Cell density-dependent regulation of cell surface expression of two types of human tumor necrosis factor receptors and its effect on cellular response

Abstract

Tumor necrosis factor (TNF) is a multipotential cytokine known to regulate the growth of a wide variety of normal and tumor cells. It has been shown that the density of cells in culture can modulate the growth regulatory activities of TNF, the mechanism of which, however, is not understood. In this report, we investigated the effect of cell density on the expression of TNF receptors. The receptors were examined on epithelial cells (e.g., HeLa), which primarily express the p60 form, and on myeloid cells (e.g., HL-60) known to express mainly the p80 form. We observed that binding of TNF to both cell lines decreased with increase in cell density. Scatchard analysis of binding on HeLa and HL-60 cells revealed a 4- to 5-fold reduction in the number of TNF receptors without any significant change in receptor affinity in both cell types at high density. The decrease in TNF receptor numbers at high cell density was also observed in several other epithelial and myeloid cell lines.
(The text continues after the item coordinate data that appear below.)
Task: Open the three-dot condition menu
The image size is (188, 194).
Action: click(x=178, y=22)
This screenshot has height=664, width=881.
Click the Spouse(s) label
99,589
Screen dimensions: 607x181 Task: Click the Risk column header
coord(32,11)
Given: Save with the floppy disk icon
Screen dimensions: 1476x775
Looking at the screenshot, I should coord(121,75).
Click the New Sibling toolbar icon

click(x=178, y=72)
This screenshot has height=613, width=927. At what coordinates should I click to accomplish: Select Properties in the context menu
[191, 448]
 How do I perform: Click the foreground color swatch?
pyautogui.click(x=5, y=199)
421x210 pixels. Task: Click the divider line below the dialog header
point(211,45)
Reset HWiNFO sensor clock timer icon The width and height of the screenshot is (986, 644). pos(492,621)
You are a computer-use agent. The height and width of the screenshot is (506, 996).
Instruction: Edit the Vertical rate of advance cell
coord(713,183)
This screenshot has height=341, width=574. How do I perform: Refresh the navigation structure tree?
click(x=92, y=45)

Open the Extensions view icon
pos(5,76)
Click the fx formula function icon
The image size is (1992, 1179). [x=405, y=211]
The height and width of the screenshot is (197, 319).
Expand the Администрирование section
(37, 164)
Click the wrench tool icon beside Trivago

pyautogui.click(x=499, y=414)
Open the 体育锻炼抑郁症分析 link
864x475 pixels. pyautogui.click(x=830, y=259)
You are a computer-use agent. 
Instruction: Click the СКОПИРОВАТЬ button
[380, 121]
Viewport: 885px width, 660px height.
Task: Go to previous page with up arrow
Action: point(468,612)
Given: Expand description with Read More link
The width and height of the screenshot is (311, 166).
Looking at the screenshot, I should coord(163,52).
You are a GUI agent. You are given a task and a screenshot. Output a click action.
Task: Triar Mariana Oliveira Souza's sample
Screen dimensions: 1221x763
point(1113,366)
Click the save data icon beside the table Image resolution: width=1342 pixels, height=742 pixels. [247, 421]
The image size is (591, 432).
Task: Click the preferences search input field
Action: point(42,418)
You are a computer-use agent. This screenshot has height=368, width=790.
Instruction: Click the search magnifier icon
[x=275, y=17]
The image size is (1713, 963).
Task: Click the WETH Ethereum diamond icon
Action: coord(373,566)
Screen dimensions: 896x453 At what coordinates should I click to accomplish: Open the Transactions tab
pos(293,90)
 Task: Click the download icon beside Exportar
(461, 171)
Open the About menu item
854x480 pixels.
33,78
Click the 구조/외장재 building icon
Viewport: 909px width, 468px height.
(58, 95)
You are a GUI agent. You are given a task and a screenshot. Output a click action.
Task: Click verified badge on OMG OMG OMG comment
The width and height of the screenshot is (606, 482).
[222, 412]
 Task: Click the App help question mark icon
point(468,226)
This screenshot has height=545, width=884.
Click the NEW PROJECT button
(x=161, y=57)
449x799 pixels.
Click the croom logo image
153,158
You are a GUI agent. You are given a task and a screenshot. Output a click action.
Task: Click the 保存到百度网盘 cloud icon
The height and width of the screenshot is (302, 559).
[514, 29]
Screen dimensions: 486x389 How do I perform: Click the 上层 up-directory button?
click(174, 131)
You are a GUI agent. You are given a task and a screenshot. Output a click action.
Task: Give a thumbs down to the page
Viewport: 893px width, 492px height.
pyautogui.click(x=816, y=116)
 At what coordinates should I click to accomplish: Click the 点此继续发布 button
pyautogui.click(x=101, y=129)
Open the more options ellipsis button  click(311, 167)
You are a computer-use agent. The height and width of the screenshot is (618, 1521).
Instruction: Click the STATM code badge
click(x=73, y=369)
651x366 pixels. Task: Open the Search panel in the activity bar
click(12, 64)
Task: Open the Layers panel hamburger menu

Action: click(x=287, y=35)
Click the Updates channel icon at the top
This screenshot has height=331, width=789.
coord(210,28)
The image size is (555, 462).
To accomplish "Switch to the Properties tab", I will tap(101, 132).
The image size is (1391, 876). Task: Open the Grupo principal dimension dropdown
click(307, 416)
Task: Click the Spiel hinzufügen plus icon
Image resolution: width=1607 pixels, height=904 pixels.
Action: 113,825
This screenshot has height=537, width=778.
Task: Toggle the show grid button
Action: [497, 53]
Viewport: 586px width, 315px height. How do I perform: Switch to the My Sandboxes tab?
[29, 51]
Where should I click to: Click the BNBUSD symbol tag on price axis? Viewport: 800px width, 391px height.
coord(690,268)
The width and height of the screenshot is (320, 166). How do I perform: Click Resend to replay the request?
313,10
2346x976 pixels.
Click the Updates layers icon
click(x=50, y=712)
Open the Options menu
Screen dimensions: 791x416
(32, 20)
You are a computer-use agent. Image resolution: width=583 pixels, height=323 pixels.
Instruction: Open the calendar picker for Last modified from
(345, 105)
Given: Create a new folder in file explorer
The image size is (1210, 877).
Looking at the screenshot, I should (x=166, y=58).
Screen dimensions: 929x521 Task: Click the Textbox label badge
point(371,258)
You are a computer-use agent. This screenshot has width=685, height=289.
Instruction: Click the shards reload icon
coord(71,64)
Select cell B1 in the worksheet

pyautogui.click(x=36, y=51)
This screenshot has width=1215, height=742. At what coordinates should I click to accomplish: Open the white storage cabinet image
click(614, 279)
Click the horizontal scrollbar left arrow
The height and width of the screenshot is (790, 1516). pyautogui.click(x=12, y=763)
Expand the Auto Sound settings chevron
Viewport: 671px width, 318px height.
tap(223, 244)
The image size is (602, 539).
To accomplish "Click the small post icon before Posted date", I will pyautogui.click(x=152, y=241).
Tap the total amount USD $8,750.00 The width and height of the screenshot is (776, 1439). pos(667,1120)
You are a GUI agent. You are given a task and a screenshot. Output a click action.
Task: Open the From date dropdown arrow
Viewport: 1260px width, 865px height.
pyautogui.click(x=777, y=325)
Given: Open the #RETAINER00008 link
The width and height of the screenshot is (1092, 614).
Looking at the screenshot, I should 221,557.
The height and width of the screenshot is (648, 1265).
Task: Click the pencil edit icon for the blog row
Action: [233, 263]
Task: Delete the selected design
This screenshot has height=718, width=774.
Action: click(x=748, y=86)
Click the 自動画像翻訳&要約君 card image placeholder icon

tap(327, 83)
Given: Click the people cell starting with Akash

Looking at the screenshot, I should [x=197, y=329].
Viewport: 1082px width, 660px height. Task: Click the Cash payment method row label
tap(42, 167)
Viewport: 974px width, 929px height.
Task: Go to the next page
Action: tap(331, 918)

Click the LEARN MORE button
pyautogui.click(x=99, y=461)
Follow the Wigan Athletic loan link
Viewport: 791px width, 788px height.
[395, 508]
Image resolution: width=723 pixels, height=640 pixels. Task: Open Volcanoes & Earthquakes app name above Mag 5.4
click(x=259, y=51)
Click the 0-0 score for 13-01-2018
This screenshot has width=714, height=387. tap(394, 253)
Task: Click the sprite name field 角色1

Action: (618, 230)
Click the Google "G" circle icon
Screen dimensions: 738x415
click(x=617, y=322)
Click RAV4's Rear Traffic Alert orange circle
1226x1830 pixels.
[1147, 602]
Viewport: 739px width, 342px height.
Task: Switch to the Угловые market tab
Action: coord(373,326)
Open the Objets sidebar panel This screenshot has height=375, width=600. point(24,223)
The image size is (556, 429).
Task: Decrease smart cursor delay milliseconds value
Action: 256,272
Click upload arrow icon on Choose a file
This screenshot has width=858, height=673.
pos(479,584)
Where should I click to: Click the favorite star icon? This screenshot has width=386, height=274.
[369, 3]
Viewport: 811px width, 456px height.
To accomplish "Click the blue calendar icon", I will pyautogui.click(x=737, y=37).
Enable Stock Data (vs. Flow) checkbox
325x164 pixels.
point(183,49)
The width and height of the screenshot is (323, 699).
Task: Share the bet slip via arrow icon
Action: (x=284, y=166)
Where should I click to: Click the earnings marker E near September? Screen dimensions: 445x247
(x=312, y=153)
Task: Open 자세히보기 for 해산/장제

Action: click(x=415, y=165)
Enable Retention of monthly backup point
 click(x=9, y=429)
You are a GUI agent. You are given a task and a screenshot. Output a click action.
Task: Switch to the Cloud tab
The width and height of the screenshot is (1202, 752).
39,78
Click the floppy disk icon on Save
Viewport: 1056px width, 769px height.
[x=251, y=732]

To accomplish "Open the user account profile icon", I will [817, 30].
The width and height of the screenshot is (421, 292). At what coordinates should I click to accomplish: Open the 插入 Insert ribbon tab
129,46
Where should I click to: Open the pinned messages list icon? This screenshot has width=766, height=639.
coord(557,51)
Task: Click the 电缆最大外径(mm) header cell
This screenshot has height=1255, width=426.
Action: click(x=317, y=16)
The downmodulation at high cell density was unique to TNF receptors, since minimum change in other cell surface proteins was observed as revealed by fluorescent activated cell sorter analysis. Neutralization of binding with antibodies specific to each type of the receptors revealed that both the p60 and p80 forms of the TNF receptor were equally downmodulated. A decrease in leucine incorporation into proteins was observed with increase in cell density, suggesting a reduction in protein synthesis. Since inhibition of protein synthesis by cycloheximide also leads to a decrease in TNF receptors, it is possible that the density-dependent reduction in TNF receptor number is due to an overall decrease in protein synthesis. The density-dependent decrease in TNF receptors was accompanied by a decrease in intracellular reduced glutathione levels. A reduction in the number of receptors on TNF sensitive tumor cells induced by cell-density correlated with increase in resistance to the cytokine.